Las rentabilidades a largo plazo suben con fundamentales estables

Las rentabilidades a largo plazo han evolucionado al alza, ya que se espera que la rentabilidad del bono del Tesoro a diez
años supere la cota del 3,0%, lo que no sucedía desde enero de 2014. Su ascenso se ve respaldado por un aumento en las
expectativas de inflación. El impulso en las expectativas de inflación del mercado refleja el movimiento alcista en los precios
de las materias primas. La situación era muy distinta en 2014, ya que entonces los mercados afrontaban un abaratamiento
del petróleo crudo, así como una reducción gradual de las compras de activos a gran escala articuladas por la Reserva
Federal, y los tipos oficiales de la Fed presentaban un límite inferior igual a cero. Se prevé que la actual tendencia
ligeramente ascendente de las rentabilidades a largo plazo, impulsada por las expectativas de inflación, potencie el
crecimiento económico en lugar de lastrarlo, sobre todo porque los fundamentales macroeconómicos subyacentes
mantienen su fortaleza y la presión salarial continúa siendo escasa. Asimismo, ello reduce el aplanamiento de la curva de
rentabilidades, ya que los tipos a corto plazo siguen acusando presiones al alza, en consonancia con la persistente política
de endurecimiento de los tipos aplicada por la Reserva Federal. El diferencial entre las rentabilidades de los bonos del
Tesoro a 10 y 2 años ha fluctuado entre 41 y 53 puntos básicos durante abril.

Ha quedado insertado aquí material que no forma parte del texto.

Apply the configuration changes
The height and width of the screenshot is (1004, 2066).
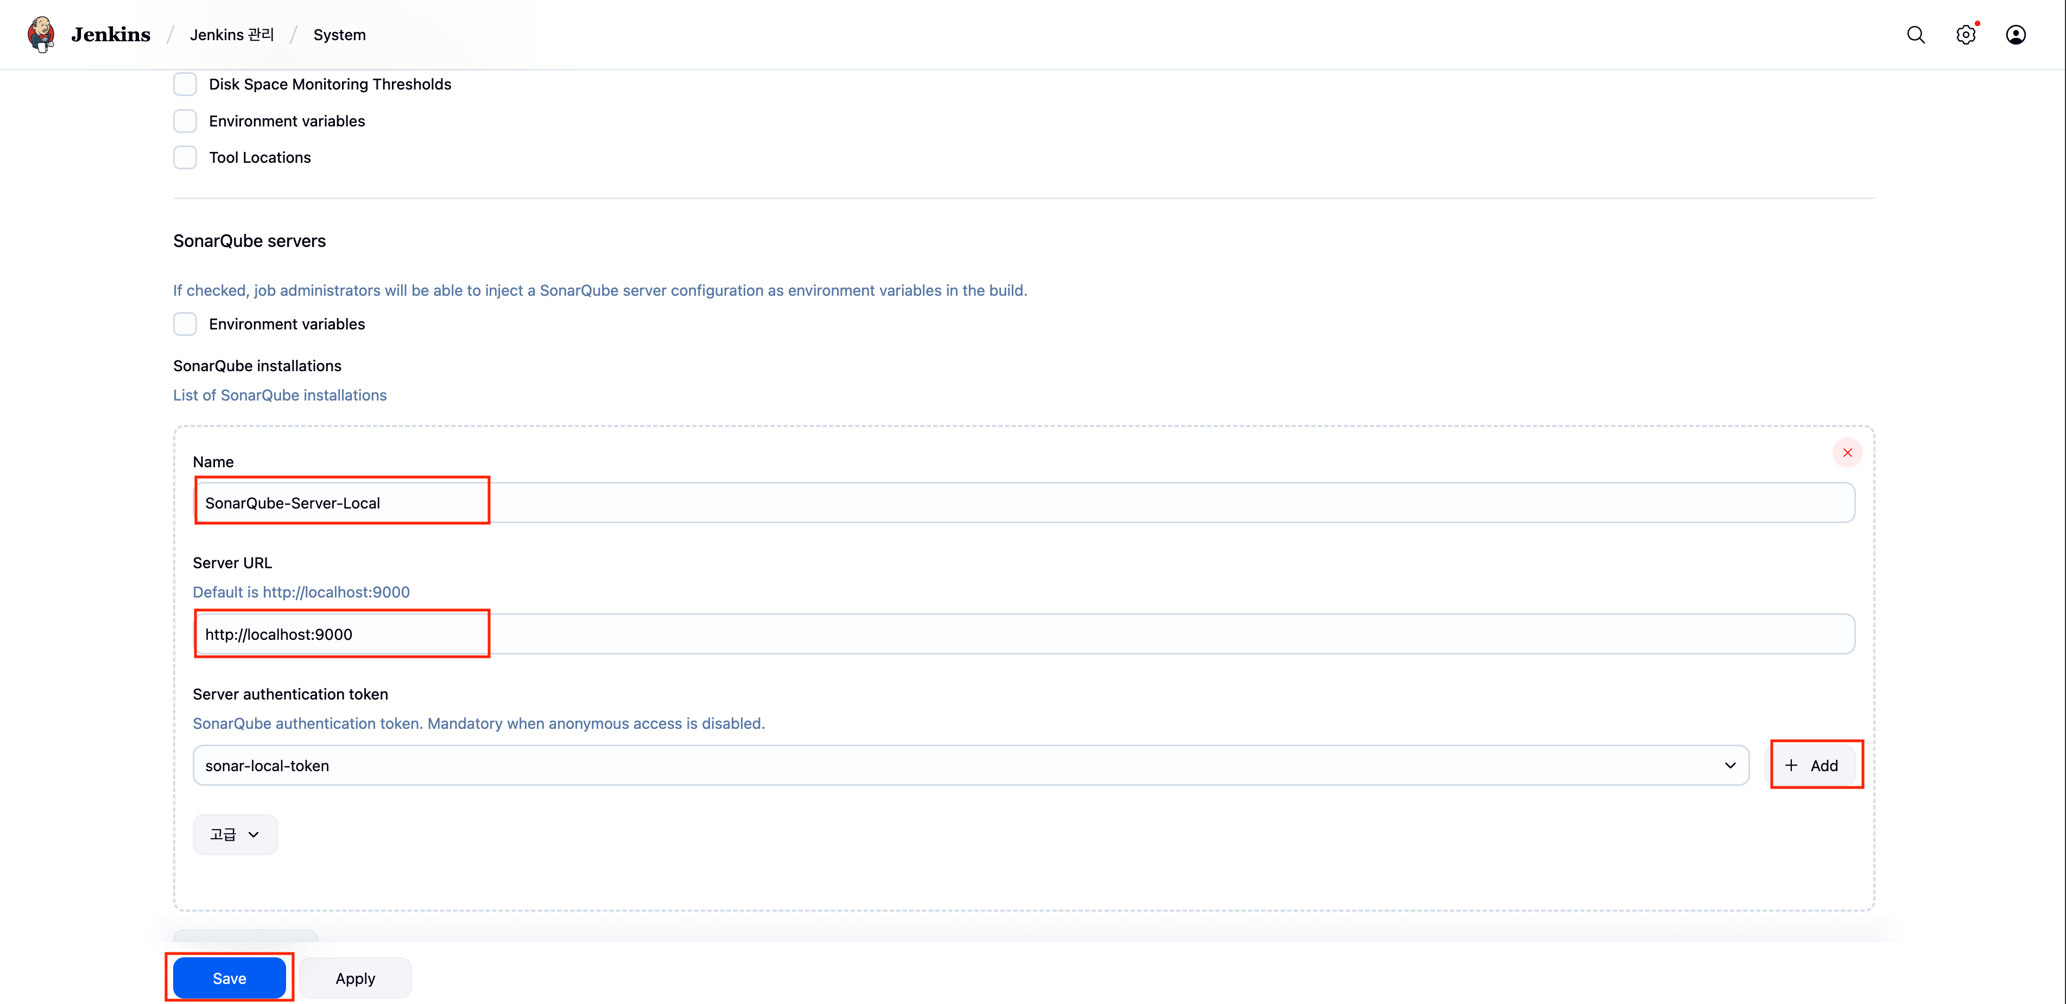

Al mismo tiempo, la prima de plazo sobre los bonos del Tesoro a 10 años apenas ha variado y continúa siendo negativa. La
prima de plazo sobre los bonos a más largo plazo sigue reflejando riesgos geopolíticos, ya que la situación de desequilibrio
entre oferta y demanda en los bonos del Tesoro a largo plazo, de una parte, y el rol amplificado del riesgo de duración como
amortiguador de shocks mundiales, de otra, se mantienen intactos.